Le Département fédéral des affaires étrangères (DFAE) affronte une nouvelle affaire touchant un de ses diplomates. Elle concerne l'actuel chef du personnel Jacques Pitteloud, rattrapé par un dossier datant de l'époque où il était ambassadeur au Kenya.
Deux très riches hommes d’affaires de ce pays l’accusent de tentative de contrainte. Le diplomate leur avait proposé de verser 50 millions de francs en échange de l’abandon de poursuites pénales contre eux en Suisse pour une affaire de corruption et de blanchiment.

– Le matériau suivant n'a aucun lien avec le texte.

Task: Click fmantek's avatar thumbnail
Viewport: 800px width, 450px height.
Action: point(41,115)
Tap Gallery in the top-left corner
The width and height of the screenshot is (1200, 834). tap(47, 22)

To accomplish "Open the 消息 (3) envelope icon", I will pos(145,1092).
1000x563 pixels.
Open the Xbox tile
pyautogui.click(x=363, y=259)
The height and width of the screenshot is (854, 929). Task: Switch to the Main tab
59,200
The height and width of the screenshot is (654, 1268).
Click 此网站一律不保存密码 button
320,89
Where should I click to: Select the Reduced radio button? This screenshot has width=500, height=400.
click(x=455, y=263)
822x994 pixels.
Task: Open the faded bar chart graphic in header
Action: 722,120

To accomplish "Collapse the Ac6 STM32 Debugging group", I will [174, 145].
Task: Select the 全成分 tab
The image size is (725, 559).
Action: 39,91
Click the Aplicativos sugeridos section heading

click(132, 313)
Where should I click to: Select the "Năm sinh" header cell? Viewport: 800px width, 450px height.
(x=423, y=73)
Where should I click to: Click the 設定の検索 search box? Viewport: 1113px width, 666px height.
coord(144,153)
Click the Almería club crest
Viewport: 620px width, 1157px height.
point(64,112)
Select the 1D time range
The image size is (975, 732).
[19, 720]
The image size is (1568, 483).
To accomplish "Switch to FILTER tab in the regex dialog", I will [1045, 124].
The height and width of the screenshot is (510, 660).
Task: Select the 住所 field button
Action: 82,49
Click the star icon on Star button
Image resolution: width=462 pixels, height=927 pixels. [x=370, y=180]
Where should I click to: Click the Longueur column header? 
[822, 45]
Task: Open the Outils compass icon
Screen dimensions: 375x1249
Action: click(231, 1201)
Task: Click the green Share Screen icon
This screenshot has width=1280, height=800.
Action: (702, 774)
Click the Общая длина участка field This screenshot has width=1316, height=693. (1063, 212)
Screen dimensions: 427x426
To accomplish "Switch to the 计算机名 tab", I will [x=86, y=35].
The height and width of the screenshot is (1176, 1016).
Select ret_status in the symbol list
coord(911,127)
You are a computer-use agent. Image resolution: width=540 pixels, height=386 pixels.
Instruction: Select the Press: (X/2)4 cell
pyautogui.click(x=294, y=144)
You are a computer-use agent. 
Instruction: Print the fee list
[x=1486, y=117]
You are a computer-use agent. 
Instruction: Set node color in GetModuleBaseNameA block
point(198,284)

Pas de mandat officiel pour négocier
Or ce rôle de négociateur se retourne aujourd’hui contre Jacques Pitteloud, puisque le Tribunal pénal fédéral lui reproche d’avoir agi sans mandat officiel. Selon un arrêt daté du 29 juin dernier, l'ambassadeur n'avait pas de mandat officiel pour négocier en 2014 avec les hommes d'affaires. Le journal kényan Daily Buisness cite un extrait du document: "Il est intervenu sans avoir obtenu de mandats des autorités suisses pour le faire. Son action est donc illégitime."
Une source proche du dossier a confirmé à la RTS la véracité de cet extrait et ajoute que le TPF se base sur un élément de preuve d'octobre 2014 qui indique "que le Ministère public n'a jamais donné d'instruction à l'ex-ambassadeur pour intervenir dans cette affaire".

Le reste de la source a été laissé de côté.